Secondly, MSME financing for logistics and processing. Without access to credit, informal vendors cannot transition into formal enterprises or adopt safe handling technologies.

Thirdly, hygiene and food safety certification for Suya vendors.

Without standards, scale becomes impossible. Training and certification, not crackdowns, should be the approach.

Fourthly, a national protein policy. Food security plans should go beyond grains. Affordable protein is critical to cognitive development, workforce productivity and long-term public health, and lastly, promotion of branded, export-ready Nigerian protein products, as regulation and support should encourage innovation, not punish informality.

Suya is more than food; it is a cultural export waiting to happen. It represents creativity, hustle, flavour, resilience, and the power of Nigeria’s informal markets. But a market that feeds millions should not operate on improvisation alone. Safety and scale must coexist.
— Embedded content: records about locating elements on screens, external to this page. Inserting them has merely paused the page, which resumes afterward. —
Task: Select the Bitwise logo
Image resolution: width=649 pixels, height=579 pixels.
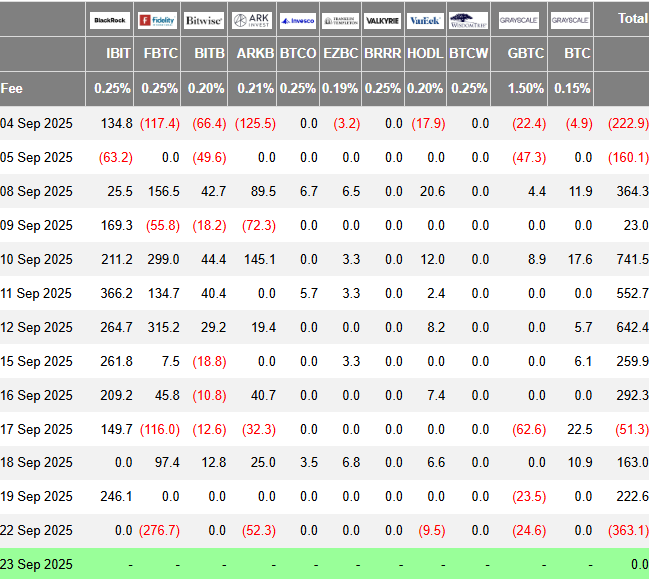Action: [204, 20]
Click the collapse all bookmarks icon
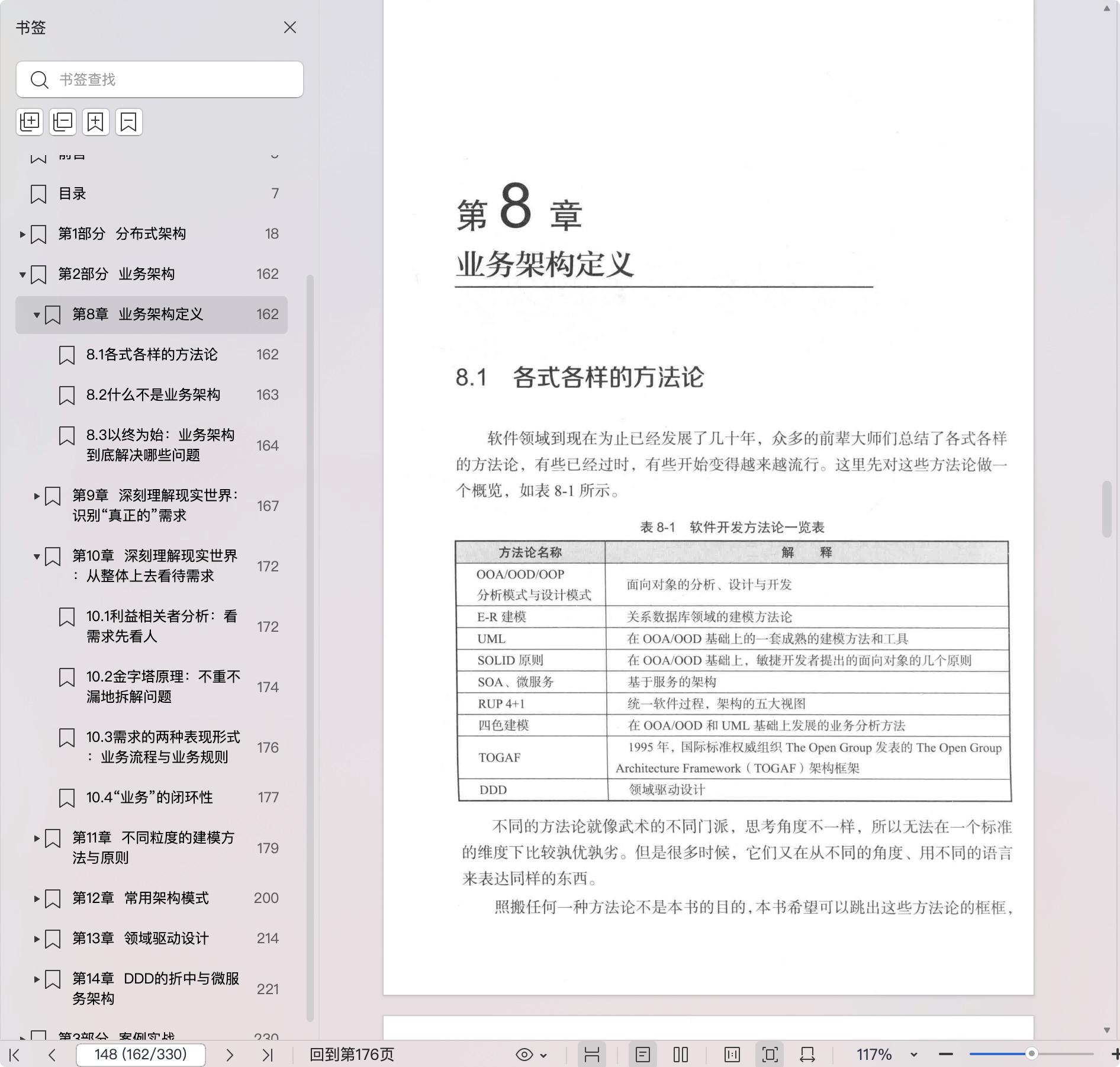This screenshot has width=1120, height=1067. point(63,122)
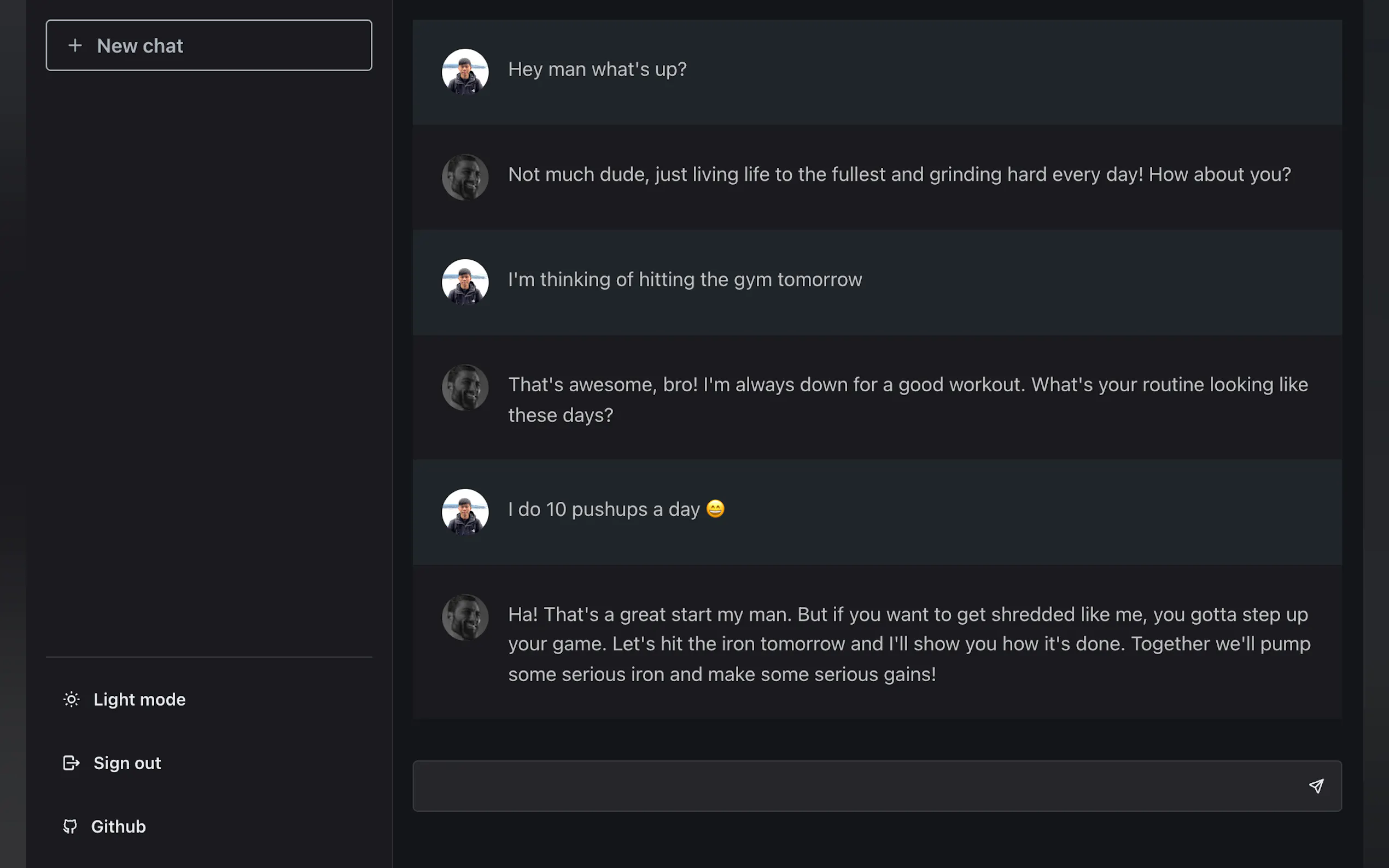Click the user avatar beside "Hey man what's up?"

pos(465,72)
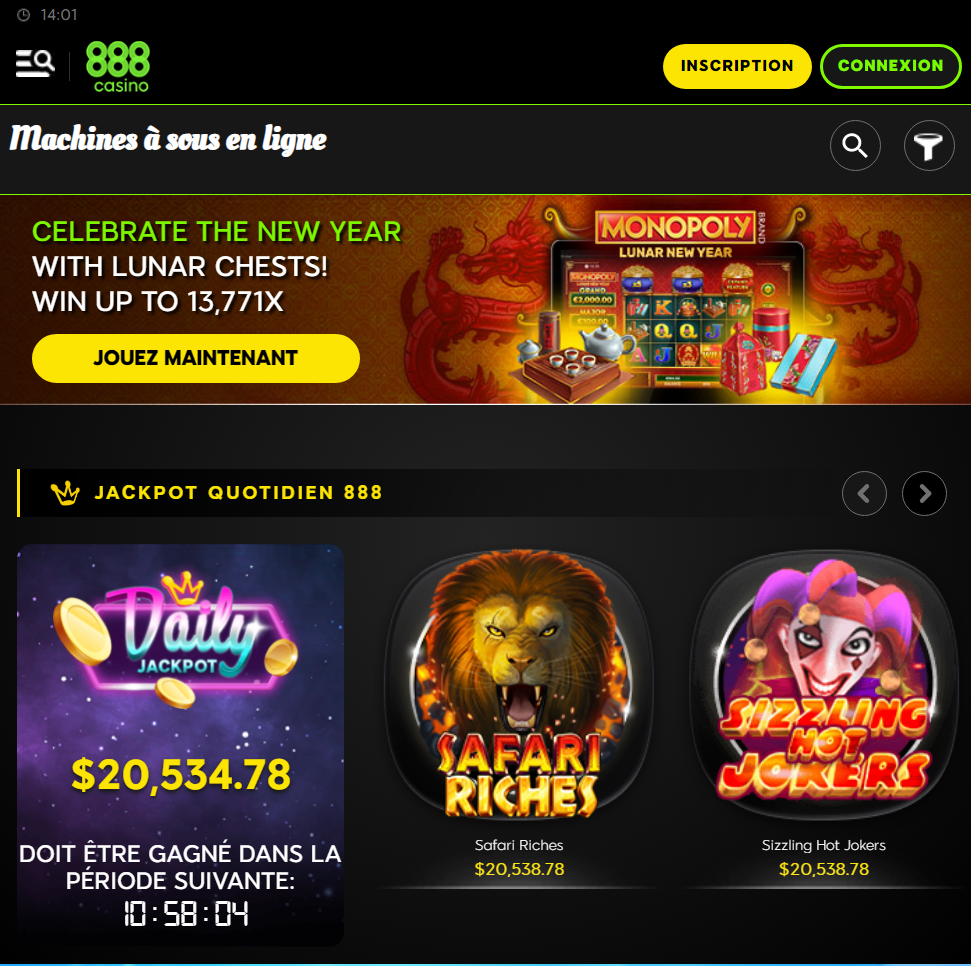Screen dimensions: 971x966
Task: Click the Machines à sous en ligne heading
Action: [168, 139]
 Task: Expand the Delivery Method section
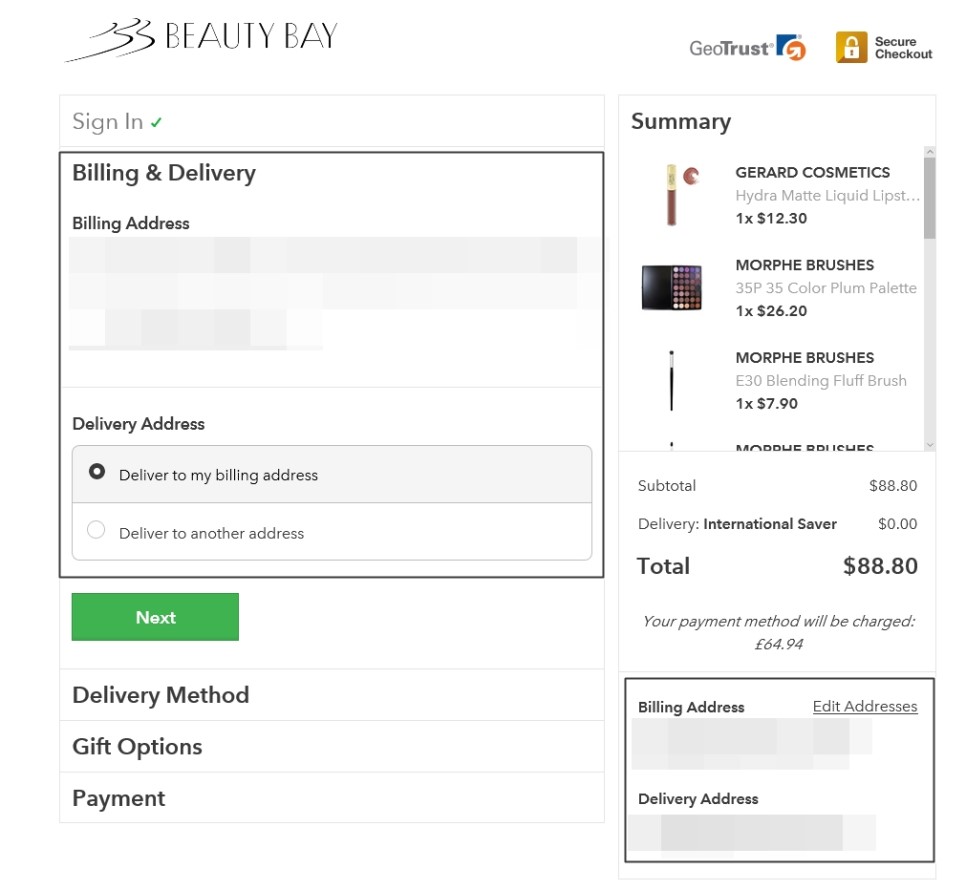332,695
The smoke rising from Musa’s grill in Yaba tells a story of survival. But if the cold-chain revolution continues at pace, tomorrow’s smoke could tell a story of prosperity, of a street tradition evolving into an engine of nutrition, export potential, and jobs.

Nigeria does not need to replace the Suya culture; it needs to give it the infrastructure to rise. The future of the protein economy is not only in the fire. It is also, and increasingly, in the cold.